Taking the line that contains "Viewport: 1456px width, 819px height." as the start and the last line of the data as the end, repeat exactly every line in that span, but no pictures.

(Pixel coordinate grounding data)
━━━

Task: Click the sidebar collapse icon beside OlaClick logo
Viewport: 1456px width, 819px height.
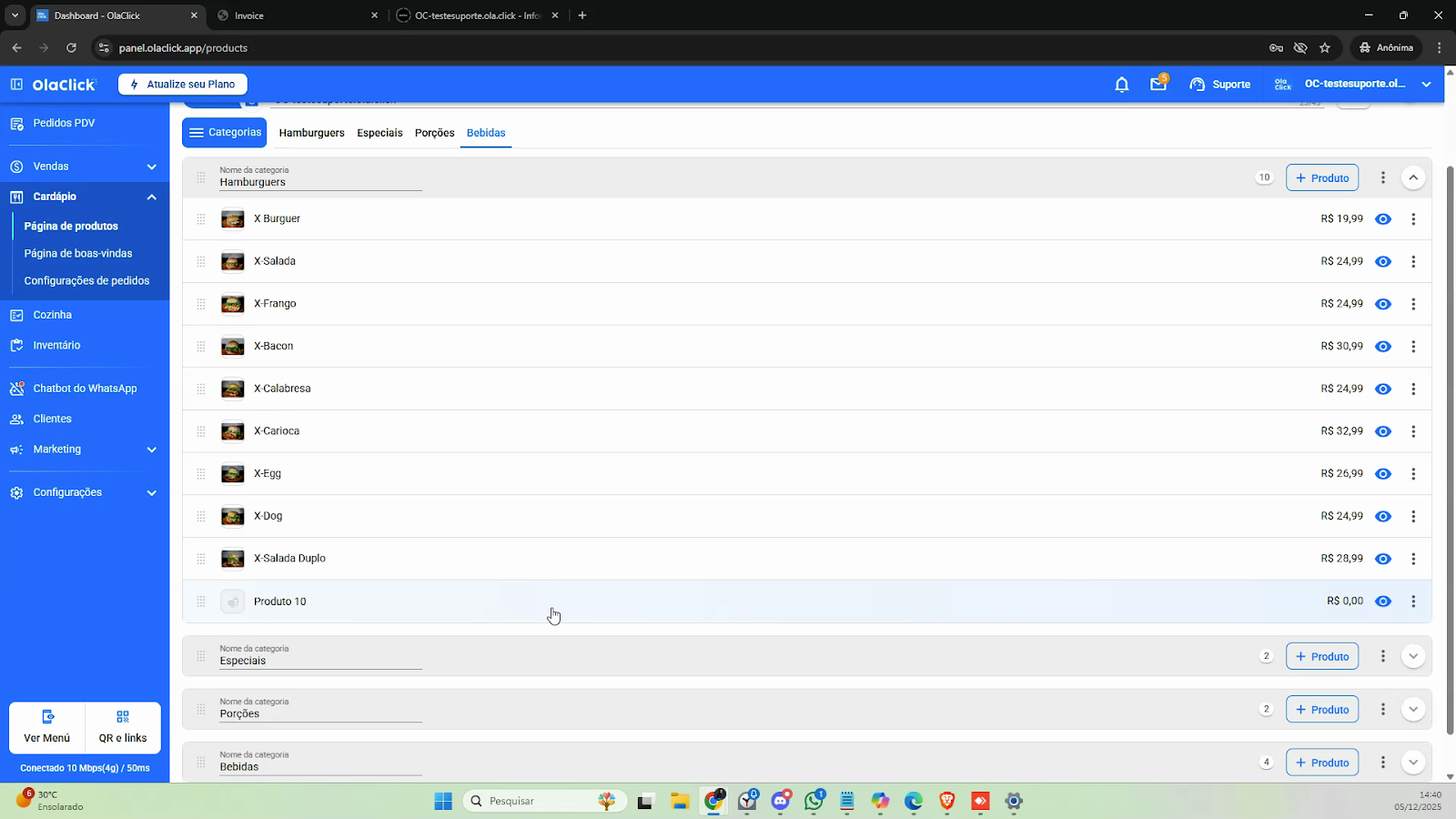Action: pos(16,85)
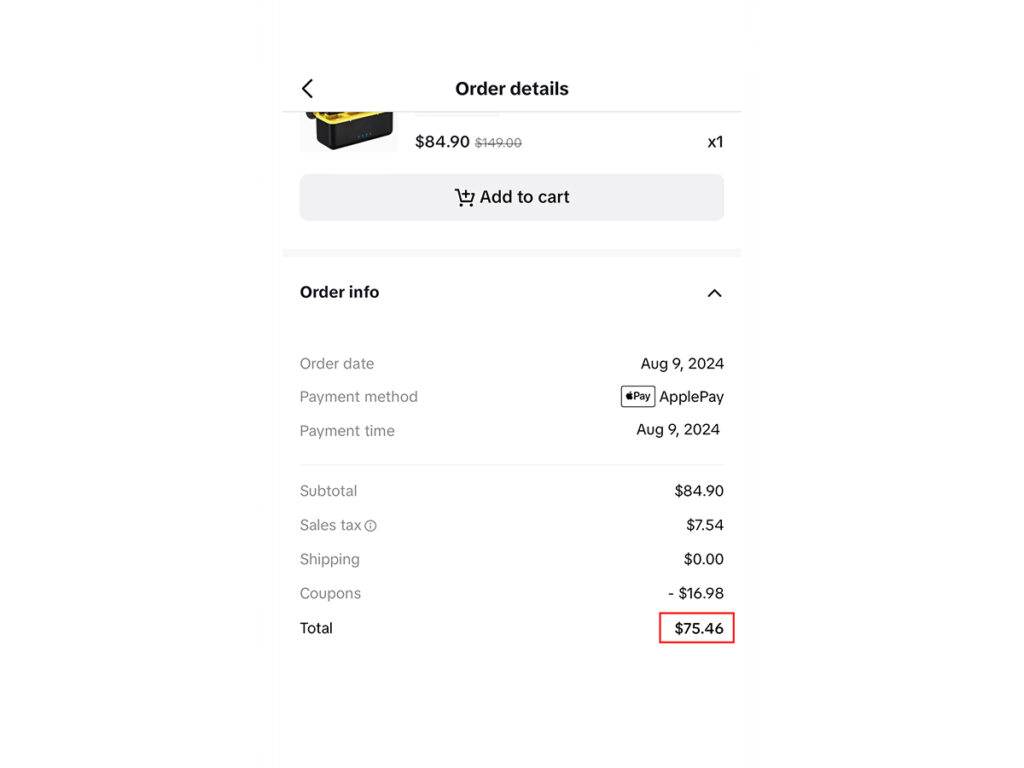Click the $0.00 shipping cost

coord(704,559)
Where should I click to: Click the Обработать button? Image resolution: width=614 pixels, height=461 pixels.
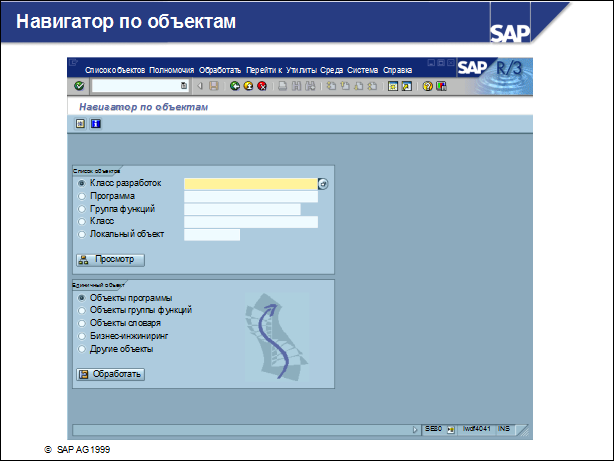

━━━

Task response »
Viewport: 1456px width, 819px height.
Action: pos(16,85)
Click the $0.00 shipping cost

coord(704,559)
Where should I click to: Click the Обработать button? Image resolution: width=614 pixels, height=461 pixels.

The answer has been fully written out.